Human parechovirus type 3 in Victoria

What is the issue?

Human parechovirus (HPeV) belongs to the Picornaviridae family of viruses. HPeV types 3, 6 and 1 are commonly associated with disease. A recent increase of HPeV type 3 has been detected in Victoria. Twenty-two cases have been identified since May 2022. All cases have been in infants. Epidemics of HPeV causing disease in young children have been identified every two to three years in Australia since 2013.

Most infections caused by HPeV are mild or asymptomatic, however severe disease manifests as neonatal sepsis-like syndromes and meningitis. HPeV type 3 has caused severe disease in infants and neonates during previous outbreaks.

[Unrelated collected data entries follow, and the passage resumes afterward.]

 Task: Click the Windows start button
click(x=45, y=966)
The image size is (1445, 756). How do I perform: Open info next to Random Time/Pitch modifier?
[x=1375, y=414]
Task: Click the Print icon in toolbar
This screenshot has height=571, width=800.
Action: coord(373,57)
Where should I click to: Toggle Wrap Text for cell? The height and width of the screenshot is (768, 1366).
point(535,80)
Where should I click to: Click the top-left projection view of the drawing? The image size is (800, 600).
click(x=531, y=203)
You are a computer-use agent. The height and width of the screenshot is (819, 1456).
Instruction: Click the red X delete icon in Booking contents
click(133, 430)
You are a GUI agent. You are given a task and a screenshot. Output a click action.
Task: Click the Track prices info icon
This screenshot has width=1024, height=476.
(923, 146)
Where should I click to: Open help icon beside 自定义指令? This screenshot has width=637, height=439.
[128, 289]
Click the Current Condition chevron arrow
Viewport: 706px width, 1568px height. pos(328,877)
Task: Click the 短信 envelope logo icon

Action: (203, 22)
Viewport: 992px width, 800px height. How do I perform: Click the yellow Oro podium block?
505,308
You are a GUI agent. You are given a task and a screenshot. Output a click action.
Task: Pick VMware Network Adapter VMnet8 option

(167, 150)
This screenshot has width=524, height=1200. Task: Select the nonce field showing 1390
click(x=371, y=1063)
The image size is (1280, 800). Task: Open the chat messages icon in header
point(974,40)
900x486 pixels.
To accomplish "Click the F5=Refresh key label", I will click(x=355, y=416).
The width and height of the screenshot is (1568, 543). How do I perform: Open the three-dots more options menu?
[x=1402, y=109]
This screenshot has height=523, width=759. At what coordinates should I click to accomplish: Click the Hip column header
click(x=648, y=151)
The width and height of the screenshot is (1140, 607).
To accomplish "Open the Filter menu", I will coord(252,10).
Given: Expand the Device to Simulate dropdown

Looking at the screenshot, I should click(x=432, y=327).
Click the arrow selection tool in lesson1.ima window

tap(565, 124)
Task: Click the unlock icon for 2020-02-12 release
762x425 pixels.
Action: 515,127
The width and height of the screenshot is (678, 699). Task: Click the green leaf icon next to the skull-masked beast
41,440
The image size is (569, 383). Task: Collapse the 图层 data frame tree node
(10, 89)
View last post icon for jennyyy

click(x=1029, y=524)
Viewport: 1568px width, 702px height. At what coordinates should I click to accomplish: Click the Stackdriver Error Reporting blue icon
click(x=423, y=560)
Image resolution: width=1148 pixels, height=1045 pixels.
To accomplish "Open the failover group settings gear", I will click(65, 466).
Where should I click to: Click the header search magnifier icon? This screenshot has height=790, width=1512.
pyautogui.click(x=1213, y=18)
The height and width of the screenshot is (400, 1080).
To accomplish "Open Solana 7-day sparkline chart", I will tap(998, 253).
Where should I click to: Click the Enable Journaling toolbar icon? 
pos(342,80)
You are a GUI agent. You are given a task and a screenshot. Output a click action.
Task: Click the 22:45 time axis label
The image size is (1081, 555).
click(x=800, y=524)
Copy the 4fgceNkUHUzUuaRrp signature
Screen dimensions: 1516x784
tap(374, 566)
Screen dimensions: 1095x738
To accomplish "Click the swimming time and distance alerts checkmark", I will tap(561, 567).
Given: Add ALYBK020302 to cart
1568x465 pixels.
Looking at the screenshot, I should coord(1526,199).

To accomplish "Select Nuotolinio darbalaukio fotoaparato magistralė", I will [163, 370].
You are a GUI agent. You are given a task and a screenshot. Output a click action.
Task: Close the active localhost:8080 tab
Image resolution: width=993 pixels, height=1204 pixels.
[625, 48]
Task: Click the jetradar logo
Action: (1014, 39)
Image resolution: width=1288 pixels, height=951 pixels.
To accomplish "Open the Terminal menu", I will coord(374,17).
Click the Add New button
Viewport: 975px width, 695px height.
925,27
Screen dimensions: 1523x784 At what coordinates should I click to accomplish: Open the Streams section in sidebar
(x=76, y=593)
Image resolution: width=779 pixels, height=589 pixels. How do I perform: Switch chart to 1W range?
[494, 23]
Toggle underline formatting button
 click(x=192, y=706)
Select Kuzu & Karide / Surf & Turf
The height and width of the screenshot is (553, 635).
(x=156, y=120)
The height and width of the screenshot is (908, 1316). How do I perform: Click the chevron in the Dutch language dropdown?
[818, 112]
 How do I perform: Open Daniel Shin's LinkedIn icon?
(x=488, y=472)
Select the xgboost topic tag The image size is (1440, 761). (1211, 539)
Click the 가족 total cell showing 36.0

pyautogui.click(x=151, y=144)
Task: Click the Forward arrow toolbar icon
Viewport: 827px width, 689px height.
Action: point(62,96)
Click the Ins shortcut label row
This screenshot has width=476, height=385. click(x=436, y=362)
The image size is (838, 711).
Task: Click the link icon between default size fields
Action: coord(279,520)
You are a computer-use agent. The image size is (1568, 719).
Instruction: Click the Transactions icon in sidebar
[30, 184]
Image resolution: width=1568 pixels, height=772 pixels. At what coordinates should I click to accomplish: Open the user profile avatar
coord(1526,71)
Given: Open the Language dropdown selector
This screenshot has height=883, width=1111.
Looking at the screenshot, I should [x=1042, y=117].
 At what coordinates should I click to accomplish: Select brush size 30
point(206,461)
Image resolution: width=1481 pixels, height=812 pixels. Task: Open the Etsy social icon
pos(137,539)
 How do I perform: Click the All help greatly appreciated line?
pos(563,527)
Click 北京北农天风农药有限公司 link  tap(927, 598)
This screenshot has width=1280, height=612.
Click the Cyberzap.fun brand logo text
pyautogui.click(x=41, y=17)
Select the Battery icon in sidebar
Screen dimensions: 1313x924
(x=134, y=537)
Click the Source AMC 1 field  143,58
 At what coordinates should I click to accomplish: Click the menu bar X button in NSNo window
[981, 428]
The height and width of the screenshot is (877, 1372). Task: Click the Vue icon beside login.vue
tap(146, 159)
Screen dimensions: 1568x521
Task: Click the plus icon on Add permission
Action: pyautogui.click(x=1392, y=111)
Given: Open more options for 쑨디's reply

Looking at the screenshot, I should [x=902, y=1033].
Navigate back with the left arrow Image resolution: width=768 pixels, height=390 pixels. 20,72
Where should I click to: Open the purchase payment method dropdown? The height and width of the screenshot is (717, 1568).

HPeV are closely related to enteroviruses but are not detectable in standard enterovirus polymerase chain reaction (PCR) tests. For this reason, specific parechovirus testing needs to be undertaken.

Human parechovirus infection is not a notifiable condition in Victoria.

Who is at risk?

HPeV infection occurs commonly in the general population. Children are more likely to develop symptoms, and neonates and young infants are at risk of more severe disease.

Consider HPeV as a differential diagnosis, and request specific parechovirus PCR, in neonates and young infants presenting with meningoencephalitis or a sepsis-like syndrome.

Symptoms and transmission

Most people infected with HPeV experience no symptoms. Some people may develop a mild gastrointestinal or respiratory illness characterised by diarrhoea, cold and flu-like symptoms, and fever.

Some strains of HPeV, including type 3, can lead to more severe disease such as sepsis-like syndrome, meningitis, encephalitis, flaccid paralysis, seizures, and hepatitis. Infants, particularly under the age of 3 months, are more likely to develop severe disease. They may become unwell very quickly and present with fever, irritability, tachycardia, pain, drowsiness, lethargy, and an erythematous skin rash.

HPeV is usually spread from person to person through contact with respiratory droplets, saliva or faeces from an infected person. It can also be spread through objects and surfaces that have been contaminated with infected secretions.

Recommendations

HPeV is not detected by standard enterovirus polymerase chain reaction (PCR) tests used at most pathology services. In addition, cerebrospinal fluid (CSF) may not display pleocytosis (an increase in lymphocytes) in HPeV infection. Therefore, the diagnosis of HPeV infection should be considered in neonates and young infants with a clinically compatible illness, and parechovirus PCR should be specifically requested. This may be available locally in a limited number of laboratories. If not, the testing may be accessed through VIDRL.

VIDRL tests for HPeV whenever enterovirus testing is requested (dual testing) and can be performed on stool specimens, nasopharyngeal aspirates or throat swabs, CSF, or whole blood samples (collected in an EDTA tube). Stool and CSF are the preferred samples.

For CSF samples in infants less than six months of age where enterovirus PCR has been requested, laboratories should consider automatically sending to VIDRL for HPeV testing.

There is no specific treatment available for HPeV. Treatment is aimed at supportive care and symptom relief. Severely unwell cases need to be assessed and treated for suspected sepsis under the care of an emergency consultant or paediatrician.

Prevention

Prevention of human parechovirus infection is the same as for viral gastrointestinal illnesses. Hand hygiene is important. In hospitals, contact and respiratory droplet precautions are recommended

For the public, good hygiene is the best protection. This includes hand washing, cough etiquette, cleaning of soiled clothing and surfaces, and social distancing when unwell.

There is no vaccine to protect against HPeV infection.